Book Recommendation: George Weigel, "Cube and the Cathedral"
I have not read this book at all, but I have read this author and the title looks great. I am working at a friends office at the school where he teaches, doing editorial assistance on an encyclopedia project on which he is co-editor and really managing editor, and I just happened to see the book on his desk. It is The Cube and the Cathedral by George Weigel, author of Witness to Hope, the famous biography of Pope John Paul II. I have read an article by Weigel on a similar topic entitle "A Better Concept of Freedom." The Title of this book sort of follows Chesterton's contrast in the images of circle/ball vs cross, but seems to move in the direction of Weigel's own emphasis on the Via Antiqua vs the Via Moderna. I bring this up because one of the reasons I love Rowling is that I think she is a great example of how a post-modern is helping to re-introduce some of the health of the Via Antiqua (terms V.A. and V.M. borrowed from lectures by Dr. Scott Hahn. |
Comments on "Book Recommendation: George Weigel, "Cube and the Cathedral""
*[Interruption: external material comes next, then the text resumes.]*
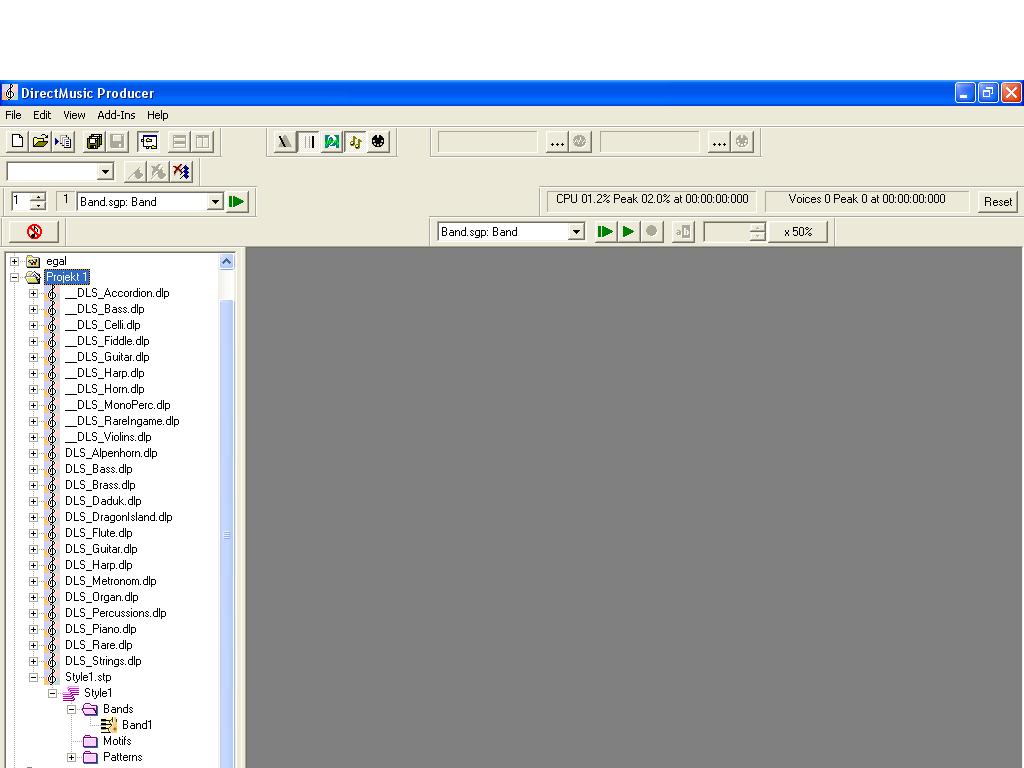
Task: Click the red no-sound panic button
Action: (x=34, y=232)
Great writer! Weigel is a semi-regular guest on Laura Ingraham's show and I heard him pitch this book one morning when it came out. Going on Amazon, there's a review mentioning Chesterton also.... Another reviewer mention Letters to a Young Catholic which I read and thoroughly enjoyed; he deals a lot with Western history and literature (Chesterton, Tolkien, Waugh, etc.) in that one and "the Catholic imagination" which inspired so many authors. Plus there's a great chapter on the scavi and how you can go down there and see where they found the remains of ole St. Peter's - I got chill bumps reading that. I thought "Man, I've been to Rome twice and still haven't made it down there!" Well, next time for sure....
Amazing coincidences, when I followed the link Pauli so helpfully inserted to the book listing on Amazon, Amazon had there little "buy this book with this other book" thing and the other book was How the Catholic Church Built Western Civilization by Thomas E. Woods Jr.
In the common area I was working in today on fo my friend's coleagues named Paul Kengor had walked up to me and shown me that book and suggested it just today around the time I had written this post.